Court Opinion

ID: 8901176
Source: CourtListenerOpinion
Date Created: 2022-11-27 01:08:30.987565+00
Date Added: 2024-06-11T17:07:51.861938
License: Public Domain

J. BLAINE ANDERSON, Circuit Judge
(dissenting):
I cannot concur in the opinion filed by my colleagues and respectfully dissent.
I cannot agree with the majority that Phelps v. United States, 421 U.S. 330, 95 S.Ct. 1728, 44 L.Ed.2d 201 (1975) is controlling. The Phelps case does not necessarily supply the answer to the issue presented here. In Phelps, unlike this case, there was not the problem of the release and satisfaction of the underlying tax lien and its effect, if any, upon the tax levy. Phelps tells us that a properly-executed levy creates a custodial relationship which effects a seizure of the taxpayer’s property, but Phelps does not consider the continued vitality of that relationship when the underlying tax lien has been released by a properly-filed notice.
Independent and exhaustive research reveals no express method, statutory or otherwise, for releasing a levy. In dealing with tax liens, there is no statute comparable to 26 U.S.C. §.6325 which describes in detail the manner and method whereby a tax lien may be released. 26 U.S.C. § 6343 only discloses that the Secretary is authorized to release a tax levy when “such action will facilitate the collection of the liability.” The statute is silent as to the proper method for accomplishing such a release.
Surely, it may be asserted with reason and rationality, that Congress did not intend to leave property rights in a state of limbo and perpetual uncertainty when levies are made and no action is taken by the Government to actively enforce the levy, as in this case. Congress, in enacting the Federal Tax Lien Act of 1966, Pub.L. 89-719, 1966 U.S.Code Cong, and Admin.News, p. 3722, clearly expressed a concern for fairness and its effect was to resolve the perplexing problems of priorities, albeit, as pointed out heretofore, there is a “gap and lap” in this precise area.
*1224From all of this, one could probably formulate a persuasive argument that, given good faith reliance upon the filing and contents of a release of an underlying tax lien and an acknowledgment therein of the satisfaction of the tax liability, the constructive transfer of title and/or possession of the subject of the levy was extinguished or “quitclaimed” by the properly-filed release and satisfaction. To this could be added a judicial pronouncement that there is nothing “unfair” about requiring the Government tax collectors to be bound by their solemn (though mistaken) act of filing a release of the lien and an acknowledgment of the satisfaction of the tax liability, especially where it is developed on the record that there has been good faith reliance on that filing.

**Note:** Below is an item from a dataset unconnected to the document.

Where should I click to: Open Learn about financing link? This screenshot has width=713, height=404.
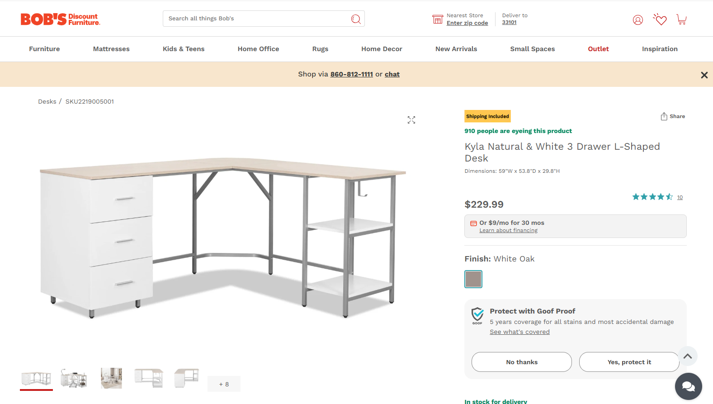(x=508, y=230)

If this record was sufficient to show actual knowledge and good faith reliance, the temptation to so “construe” the Federal Tax Lien Act of 1966 so as to produce such a result (as did the district court) would be difficult to resist. This would be true in spite of Federal Crop Insurance v. Merrill, 332 U.S. 380, 68 S.Ct. 1, 92 L.Ed. 10 (1947), in view of the many decisions of Courts of Appeals in the past 30 years hedging the vitality of that decision. See, United States v. Georgia-Pacific Co., 421 F.2d 92 (9th Cir. 1970); United States v. Lazy FC Ranch, 481 F.2d 985 (9th Cir. 1973); and United States v. Wharton, 514 F.2d 406 (9th Cir. 1975).

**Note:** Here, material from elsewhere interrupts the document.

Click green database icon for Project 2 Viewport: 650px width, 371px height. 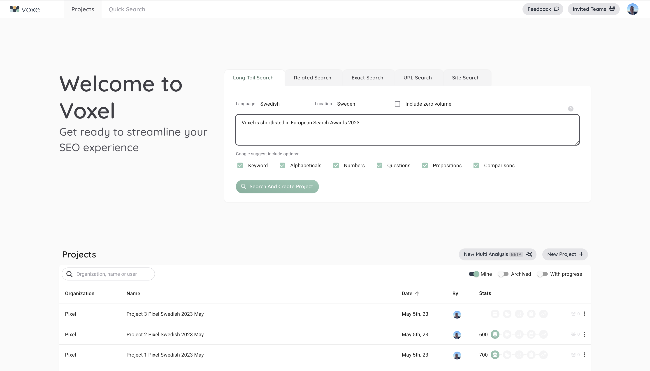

I am not willing to confront this temptation without a further factual development at the district court level and without the aid of counsel on the law that might apply after further factual inquiry. I would reverse and remand for the purpose of taking additional evidence, if there is any, in fact, touching upon actual and good faith reliance upon the filing and the contents of the release and satisfaction of the underlying tax liens.